In 2001 The Institute of Medicine (IOM) published a study that outlined the guidelines for a new health care model, patient-centered care. The report attempted to explain why it is so important that the health care establishment change their approach of treating disease and prescribing medication that most providers learned in their medical training, to an approach that centers on the whole patient and not on the particular disease that needs to be treated. The IOM described patient-centered care as:

“Respectful of and Responsive to individual patient preferences, needs and values and ensuring that patient values guide all clinical encounters.”

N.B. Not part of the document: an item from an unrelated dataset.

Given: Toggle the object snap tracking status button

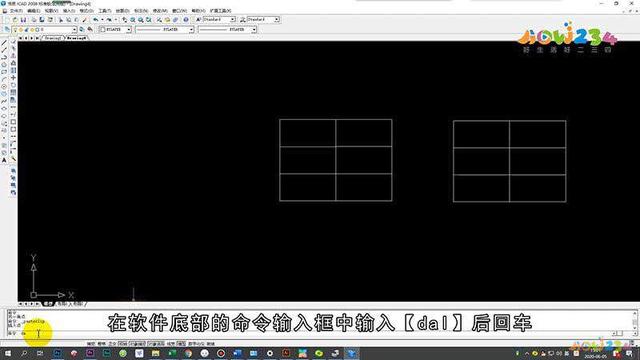Looking at the screenshot, I should [156, 344].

The IOM suggested ten rules that the 21st century health care system should follow. They include:

Rule #1 Care based on continuous healing relationships.
Rule #2 Customization based on patient needs and values
Rule #3 The patient as the source of control
Rule#4 Shared knowledge and the free flow of information
Rule #5 Evidence-based decision making
Rule #6 Safety as a system property
Rule #7 Need for transparency
Rule #8 Anticipation of needs
Rule #9 Waste continuously decreased
Rule #10 Cooperation among clinicians

(Crossing the Quality Chasm , National Academy Press, 2001, pages 6,1 66 - 83)

It has taken the entire decade for most health professionals to recognize the importance of this approach and incorporate the rules outlined by the IOM into standard practice. It has taken a decade for the health care system to finally admit that including the patient in the care team. and providing patients with the information to participate in the decision process will result in better, safer, more efficient care delivery and better outcomes, while controlling costs. Hopefully this will resolve some of the problems inherent in our current system.